- [Your task]: Produce an exact transcription of every entry.

(Data entries)
:::

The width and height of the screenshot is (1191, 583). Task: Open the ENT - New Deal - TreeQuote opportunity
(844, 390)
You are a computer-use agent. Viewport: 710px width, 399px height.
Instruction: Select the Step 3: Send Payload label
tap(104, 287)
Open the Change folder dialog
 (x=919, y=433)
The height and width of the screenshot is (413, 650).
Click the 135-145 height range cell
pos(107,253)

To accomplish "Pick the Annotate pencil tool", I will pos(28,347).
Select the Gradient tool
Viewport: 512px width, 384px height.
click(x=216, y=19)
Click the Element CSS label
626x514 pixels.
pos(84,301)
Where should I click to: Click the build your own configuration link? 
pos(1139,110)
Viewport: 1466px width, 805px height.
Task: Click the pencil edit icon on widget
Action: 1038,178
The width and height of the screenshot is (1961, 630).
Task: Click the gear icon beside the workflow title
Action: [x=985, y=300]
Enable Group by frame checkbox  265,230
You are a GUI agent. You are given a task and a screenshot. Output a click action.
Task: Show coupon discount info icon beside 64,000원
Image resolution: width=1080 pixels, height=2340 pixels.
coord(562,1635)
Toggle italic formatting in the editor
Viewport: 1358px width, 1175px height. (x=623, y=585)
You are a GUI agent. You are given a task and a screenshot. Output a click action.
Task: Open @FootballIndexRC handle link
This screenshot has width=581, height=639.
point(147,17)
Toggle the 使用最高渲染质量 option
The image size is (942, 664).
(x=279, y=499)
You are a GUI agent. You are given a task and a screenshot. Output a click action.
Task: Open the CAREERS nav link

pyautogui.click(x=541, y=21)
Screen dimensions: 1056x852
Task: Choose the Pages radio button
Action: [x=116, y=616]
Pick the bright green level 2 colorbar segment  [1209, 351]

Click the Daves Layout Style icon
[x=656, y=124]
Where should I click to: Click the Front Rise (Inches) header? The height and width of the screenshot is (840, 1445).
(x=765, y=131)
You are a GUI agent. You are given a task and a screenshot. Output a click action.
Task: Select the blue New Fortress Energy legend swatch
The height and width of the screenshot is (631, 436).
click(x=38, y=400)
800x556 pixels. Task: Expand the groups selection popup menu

:::

- [Your response]:
The width and height of the screenshot is (1191, 583). Task: Open the ENT - New Deal - TreeQuote opportunity
(844, 390)
You are a computer-use agent. Viewport: 710px width, 399px height.
Instruction: Select the Step 3: Send Payload label
tap(104, 287)
Open the Change folder dialog
 (x=919, y=433)
The height and width of the screenshot is (413, 650).
Click the 135-145 height range cell
pos(107,253)

To accomplish "Pick the Annotate pencil tool", I will pos(28,347).
Select the Gradient tool
Viewport: 512px width, 384px height.
click(x=216, y=19)
Click the Element CSS label
626x514 pixels.
pos(84,301)
Where should I click to: Click the build your own configuration link? 
pos(1139,110)
Viewport: 1466px width, 805px height.
Task: Click the pencil edit icon on widget
Action: 1038,178
The width and height of the screenshot is (1961, 630).
Task: Click the gear icon beside the workflow title
Action: [x=985, y=300]
Enable Group by frame checkbox  265,230
You are a GUI agent. You are given a task and a screenshot. Output a click action.
Task: Show coupon discount info icon beside 64,000원
Image resolution: width=1080 pixels, height=2340 pixels.
coord(562,1635)
Toggle italic formatting in the editor
Viewport: 1358px width, 1175px height. (x=623, y=585)
You are a GUI agent. You are given a task and a screenshot. Output a click action.
Task: Open @FootballIndexRC handle link
This screenshot has width=581, height=639.
point(147,17)
Toggle the 使用最高渲染质量 option
The image size is (942, 664).
(x=279, y=499)
You are a GUI agent. You are given a task and a screenshot. Output a click action.
Task: Open the CAREERS nav link

pyautogui.click(x=541, y=21)
Screen dimensions: 1056x852
Task: Choose the Pages radio button
Action: [x=116, y=616]
Pick the bright green level 2 colorbar segment  [1209, 351]

Click the Daves Layout Style icon
[x=656, y=124]
Where should I click to: Click the Front Rise (Inches) header? The height and width of the screenshot is (840, 1445).
(x=765, y=131)
You are a GUI agent. You are given a task and a screenshot. Output a click action.
Task: Select the blue New Fortress Energy legend swatch
The height and width of the screenshot is (631, 436).
click(x=38, y=400)
800x556 pixels. Task: Expand the groups selection popup menu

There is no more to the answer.